I know it’s not just me. I know there are a lot of people who experienced this, is experiencing this, or will experience this. (You better continue reading this if you want to avoid the unpleasant experience.)
When I work purely for money, (or if not purely but the main aim is money), my crafts don’t turn out so good.
And if there’s more money involved, I end up just thinking “I’ll get this money if I finish doing this blah blah”. Then if I receive a little money in the beginning (which was enough for me then), I’ll be thinking “I think I deserve to get more money. I should I ask for a raise.“
Greed. That’s greed.
It works like this. You receive money enough for your needs, then you’ll want more, more, more, and more. So fellow men, don’t believe that the answer to corruption is raising the salaries of our government employees. They’ve got enough salaries. If you raise that, their greed for money will just increase.
Forget that money makes the world go round. That’s utterly a misconception. Bill Gates? Steve Jobs? Mark Zuckerberg? Of course they’re rich. But they didn’t start their careers with the goal “To have billions of money.” What they did was simply use their talents, their passions. Money came after that.
It’s far better to work because you love doing what you need to do. It’s far better to work if you’re driven by passion, not by money.

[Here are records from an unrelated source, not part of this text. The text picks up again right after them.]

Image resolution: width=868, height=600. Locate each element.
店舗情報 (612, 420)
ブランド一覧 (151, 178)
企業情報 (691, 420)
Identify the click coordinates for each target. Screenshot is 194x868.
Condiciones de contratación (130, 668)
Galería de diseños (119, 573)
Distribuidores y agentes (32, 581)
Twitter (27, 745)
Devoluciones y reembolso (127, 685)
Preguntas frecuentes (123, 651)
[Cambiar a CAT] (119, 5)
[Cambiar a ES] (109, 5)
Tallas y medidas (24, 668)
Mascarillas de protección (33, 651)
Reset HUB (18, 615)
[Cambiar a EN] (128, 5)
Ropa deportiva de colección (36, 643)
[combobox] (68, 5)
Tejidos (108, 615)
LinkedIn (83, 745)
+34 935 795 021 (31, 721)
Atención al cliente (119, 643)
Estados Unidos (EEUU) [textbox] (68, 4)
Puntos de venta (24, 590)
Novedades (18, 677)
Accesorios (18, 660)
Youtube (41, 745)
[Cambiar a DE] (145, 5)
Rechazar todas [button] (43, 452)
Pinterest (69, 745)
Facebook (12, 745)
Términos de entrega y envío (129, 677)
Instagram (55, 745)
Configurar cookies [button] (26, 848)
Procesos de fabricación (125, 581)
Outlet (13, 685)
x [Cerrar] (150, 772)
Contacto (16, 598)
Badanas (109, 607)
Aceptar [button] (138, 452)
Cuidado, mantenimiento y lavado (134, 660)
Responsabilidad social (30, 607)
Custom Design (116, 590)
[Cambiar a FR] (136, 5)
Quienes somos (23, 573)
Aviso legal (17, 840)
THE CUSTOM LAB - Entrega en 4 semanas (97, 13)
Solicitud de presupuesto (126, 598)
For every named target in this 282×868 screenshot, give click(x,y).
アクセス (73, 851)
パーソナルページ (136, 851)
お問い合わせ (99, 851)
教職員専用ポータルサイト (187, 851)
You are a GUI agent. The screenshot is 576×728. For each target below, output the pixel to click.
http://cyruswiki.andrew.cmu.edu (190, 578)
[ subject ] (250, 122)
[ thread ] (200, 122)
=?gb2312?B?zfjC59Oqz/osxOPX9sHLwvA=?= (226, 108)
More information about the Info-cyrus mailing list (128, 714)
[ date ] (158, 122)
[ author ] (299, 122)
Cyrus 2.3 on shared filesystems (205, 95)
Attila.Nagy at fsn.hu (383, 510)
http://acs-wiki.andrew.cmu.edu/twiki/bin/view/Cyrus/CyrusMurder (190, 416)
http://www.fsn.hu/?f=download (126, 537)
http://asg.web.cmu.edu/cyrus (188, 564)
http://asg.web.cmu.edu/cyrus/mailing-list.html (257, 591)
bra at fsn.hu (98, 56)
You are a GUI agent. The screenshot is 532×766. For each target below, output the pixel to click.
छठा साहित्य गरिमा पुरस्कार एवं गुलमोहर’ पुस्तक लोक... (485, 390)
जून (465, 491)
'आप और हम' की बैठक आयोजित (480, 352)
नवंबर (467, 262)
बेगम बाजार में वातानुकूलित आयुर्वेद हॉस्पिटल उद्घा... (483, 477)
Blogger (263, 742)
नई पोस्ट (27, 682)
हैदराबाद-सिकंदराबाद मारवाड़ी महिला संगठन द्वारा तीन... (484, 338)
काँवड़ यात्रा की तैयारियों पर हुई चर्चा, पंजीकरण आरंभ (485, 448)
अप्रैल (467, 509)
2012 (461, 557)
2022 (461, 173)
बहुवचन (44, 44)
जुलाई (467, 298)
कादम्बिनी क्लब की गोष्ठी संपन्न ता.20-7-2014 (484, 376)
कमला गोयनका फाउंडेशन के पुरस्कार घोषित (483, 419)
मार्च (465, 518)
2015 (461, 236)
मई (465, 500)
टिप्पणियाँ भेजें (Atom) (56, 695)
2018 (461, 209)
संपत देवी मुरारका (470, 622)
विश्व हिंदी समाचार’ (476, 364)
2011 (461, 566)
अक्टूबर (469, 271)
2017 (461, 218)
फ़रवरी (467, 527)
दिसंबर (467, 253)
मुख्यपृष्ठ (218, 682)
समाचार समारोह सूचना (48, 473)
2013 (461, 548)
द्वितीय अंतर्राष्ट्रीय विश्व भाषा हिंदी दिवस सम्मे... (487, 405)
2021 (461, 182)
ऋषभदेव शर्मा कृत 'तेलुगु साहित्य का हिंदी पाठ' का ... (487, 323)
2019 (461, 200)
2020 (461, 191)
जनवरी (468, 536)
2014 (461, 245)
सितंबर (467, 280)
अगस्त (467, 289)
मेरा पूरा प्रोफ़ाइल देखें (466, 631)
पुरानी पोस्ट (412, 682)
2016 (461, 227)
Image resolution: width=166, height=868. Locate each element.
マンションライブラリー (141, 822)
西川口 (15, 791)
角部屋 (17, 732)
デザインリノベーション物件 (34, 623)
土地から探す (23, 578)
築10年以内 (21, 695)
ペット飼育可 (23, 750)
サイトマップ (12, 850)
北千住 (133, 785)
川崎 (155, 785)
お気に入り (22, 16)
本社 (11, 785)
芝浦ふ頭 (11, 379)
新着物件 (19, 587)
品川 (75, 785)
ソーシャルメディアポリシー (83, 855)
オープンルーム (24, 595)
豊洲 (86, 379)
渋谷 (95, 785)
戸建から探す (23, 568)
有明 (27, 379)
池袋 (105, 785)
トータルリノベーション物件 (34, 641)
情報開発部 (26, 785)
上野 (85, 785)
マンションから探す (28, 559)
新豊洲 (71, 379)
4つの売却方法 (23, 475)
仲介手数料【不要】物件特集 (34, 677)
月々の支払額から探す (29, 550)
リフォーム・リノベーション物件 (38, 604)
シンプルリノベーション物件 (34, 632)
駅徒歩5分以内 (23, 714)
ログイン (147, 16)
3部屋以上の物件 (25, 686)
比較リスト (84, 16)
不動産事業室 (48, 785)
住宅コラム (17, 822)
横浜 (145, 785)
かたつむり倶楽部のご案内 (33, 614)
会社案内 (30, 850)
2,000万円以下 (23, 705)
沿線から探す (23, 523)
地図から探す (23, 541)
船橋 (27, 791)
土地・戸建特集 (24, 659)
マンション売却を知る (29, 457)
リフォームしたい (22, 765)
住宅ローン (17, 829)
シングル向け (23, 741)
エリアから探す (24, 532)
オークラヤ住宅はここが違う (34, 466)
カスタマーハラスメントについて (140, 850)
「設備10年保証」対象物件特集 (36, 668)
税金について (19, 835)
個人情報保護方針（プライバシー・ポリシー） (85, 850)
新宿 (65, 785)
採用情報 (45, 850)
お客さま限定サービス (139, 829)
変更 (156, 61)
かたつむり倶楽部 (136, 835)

Money won’t get you anywhere. Money will eat you. Greed will eat you. You’ll be nothing but a slave of money.
via Off the blocks

I totally agree with this. I was listening to some podcast the other day, where the guy was saying how it annoys him that young people these days graduate and all they think about is money money money. When really at that stage of their career they should be more concerned about learning, because when you improve your value and employers want what they see, then the money will start coming in.